** Opening Supplied data block **

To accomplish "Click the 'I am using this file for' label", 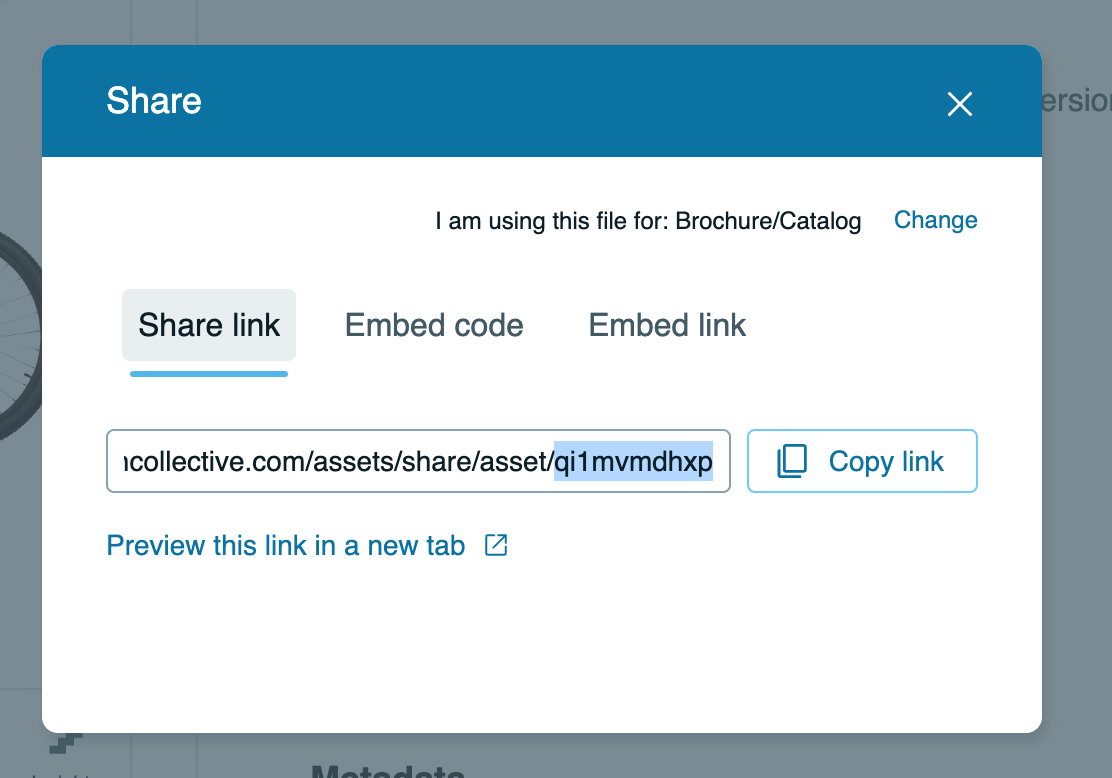I will click(553, 221).
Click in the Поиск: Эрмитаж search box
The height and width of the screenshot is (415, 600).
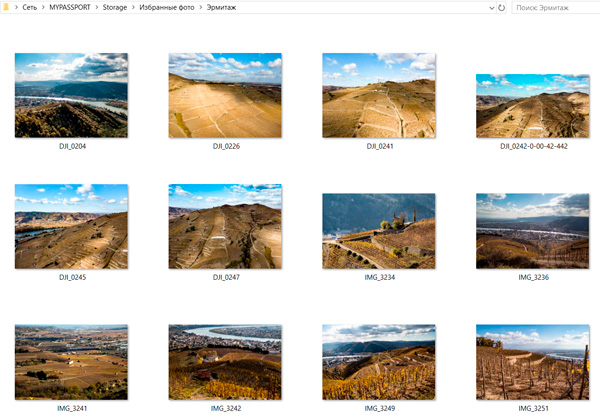pyautogui.click(x=555, y=8)
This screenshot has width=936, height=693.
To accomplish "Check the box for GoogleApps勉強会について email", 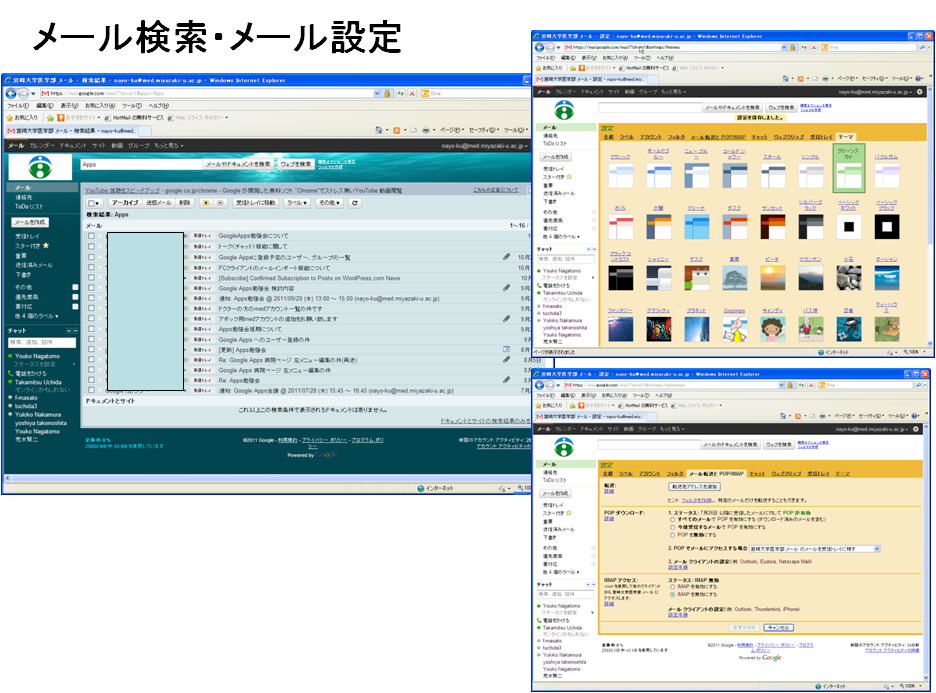I will [92, 236].
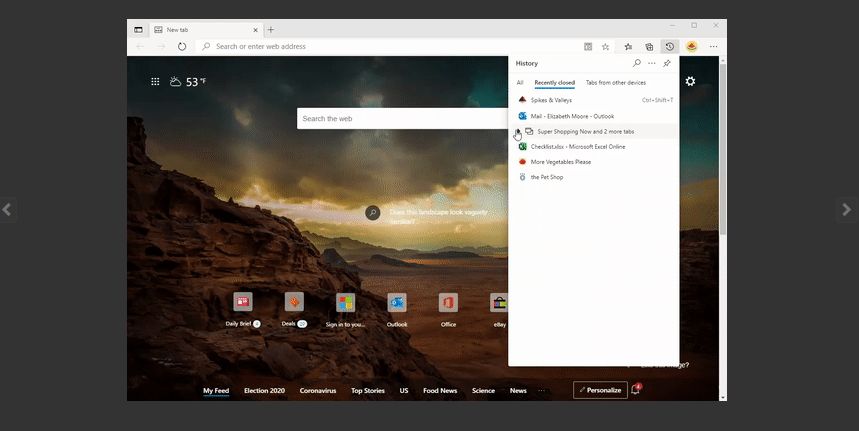
Task: Open the Collections toolbar icon
Action: [649, 46]
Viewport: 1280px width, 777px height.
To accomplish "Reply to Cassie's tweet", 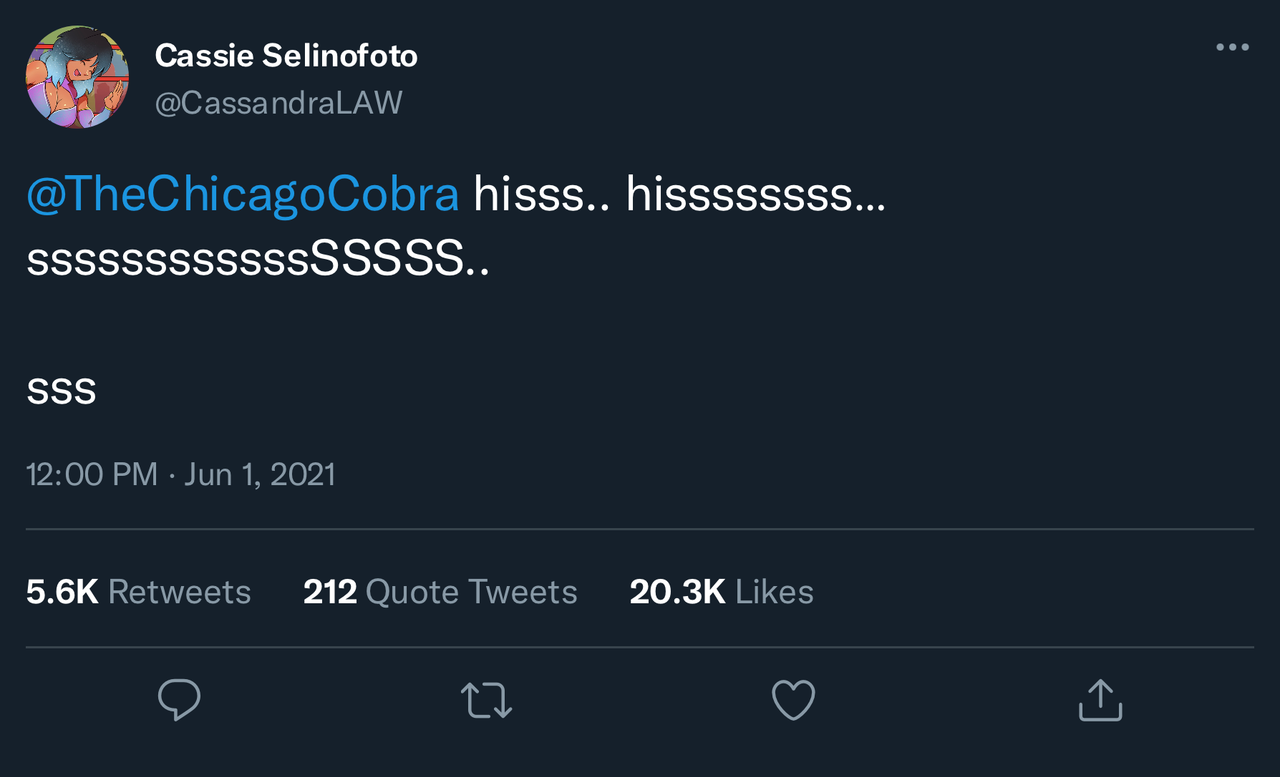I will pos(180,700).
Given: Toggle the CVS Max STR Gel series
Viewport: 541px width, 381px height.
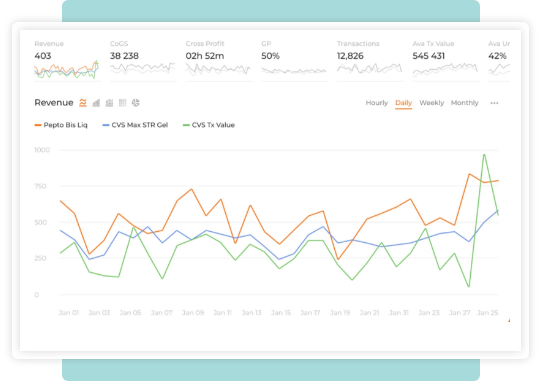Looking at the screenshot, I should 135,125.
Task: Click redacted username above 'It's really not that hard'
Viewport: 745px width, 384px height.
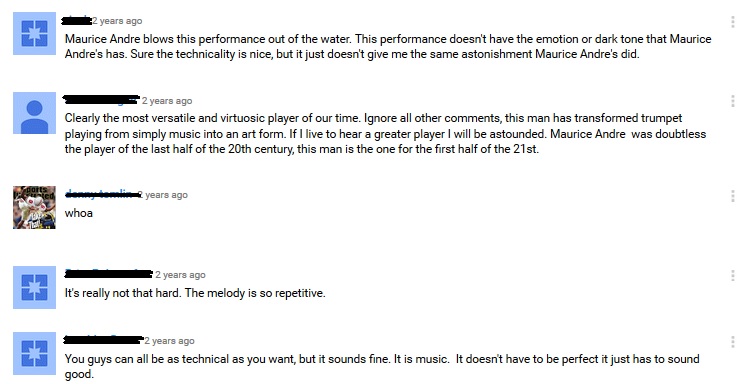Action: 109,274
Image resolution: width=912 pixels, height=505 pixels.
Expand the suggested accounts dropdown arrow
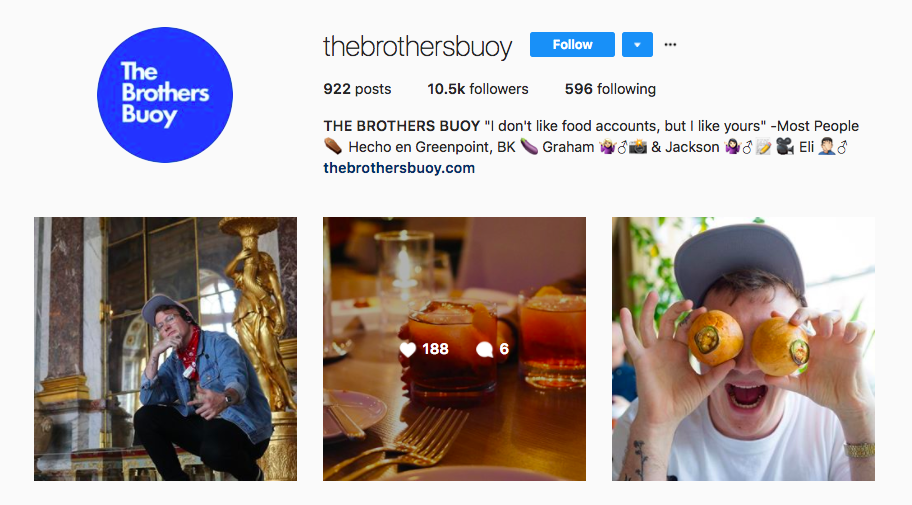pyautogui.click(x=637, y=45)
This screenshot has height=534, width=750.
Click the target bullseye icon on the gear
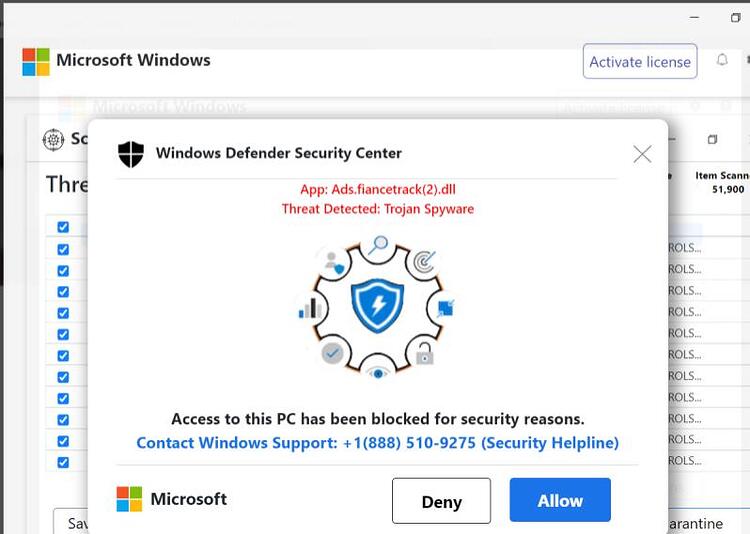424,261
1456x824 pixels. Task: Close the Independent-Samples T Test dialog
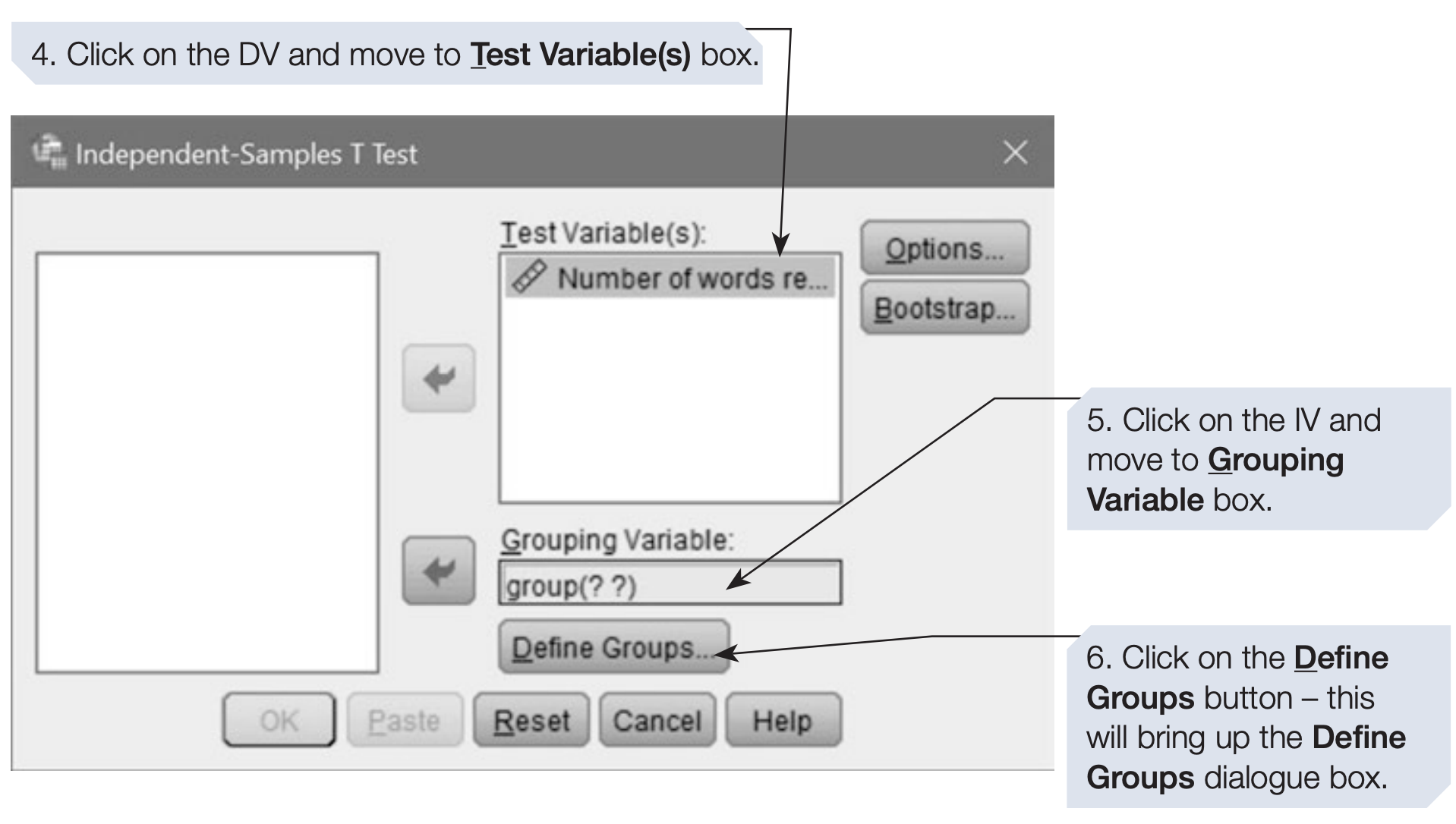[1015, 153]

** Closing Supplied data block **

* [Your task]
Only the lines from the one holding "Expand the suggested accounts dropdown arrow" to the last line of the entries above should be printed, exactly as they appear and with no pictures.

* [Exercise solution]
Expand the suggested accounts dropdown arrow
pyautogui.click(x=637, y=45)
This screenshot has height=534, width=750.
Click the target bullseye icon on the gear
424,261
1456x824 pixels. Task: Close the Independent-Samples T Test dialog
[1015, 153]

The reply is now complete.